Dataset records:
****************************************

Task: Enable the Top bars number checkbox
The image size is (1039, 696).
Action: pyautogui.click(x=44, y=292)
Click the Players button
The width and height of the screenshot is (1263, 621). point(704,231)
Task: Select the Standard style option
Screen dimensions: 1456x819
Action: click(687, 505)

****************************************

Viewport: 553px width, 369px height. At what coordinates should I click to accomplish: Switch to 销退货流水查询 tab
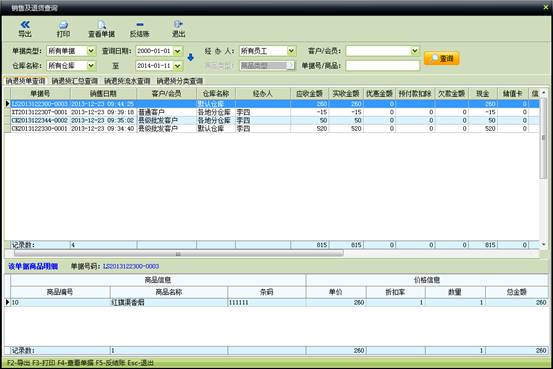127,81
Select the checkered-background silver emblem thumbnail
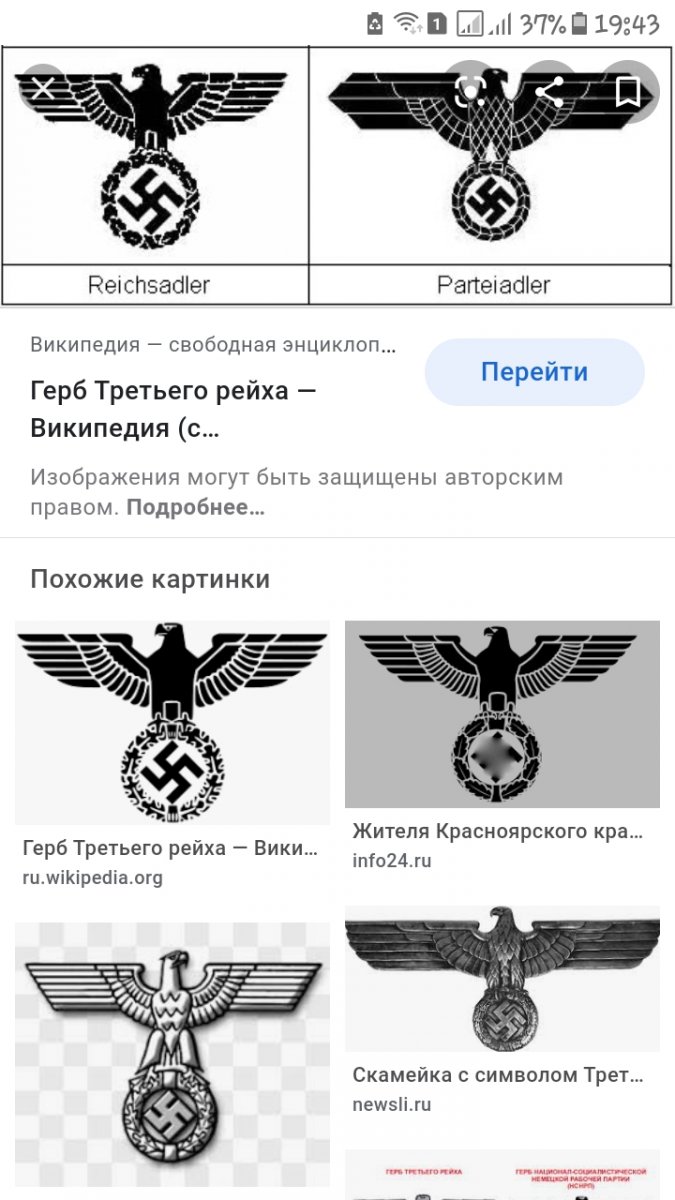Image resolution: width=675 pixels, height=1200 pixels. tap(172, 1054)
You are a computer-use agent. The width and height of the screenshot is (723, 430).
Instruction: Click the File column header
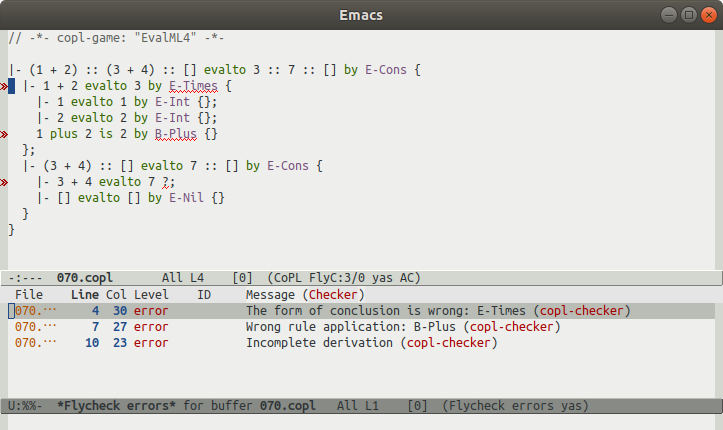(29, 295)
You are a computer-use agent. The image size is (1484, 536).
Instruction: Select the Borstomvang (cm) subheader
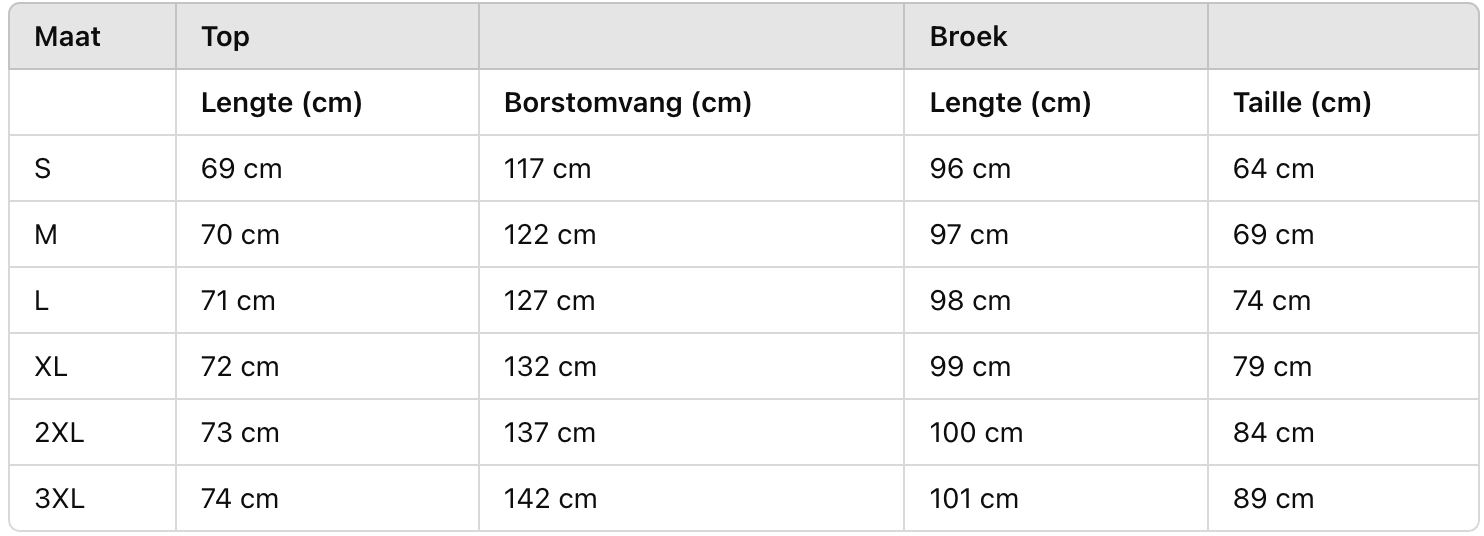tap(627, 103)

****************************************

Exercise details:
Report only how many lines of the listing hold the word "computer".

Solved exercise:
2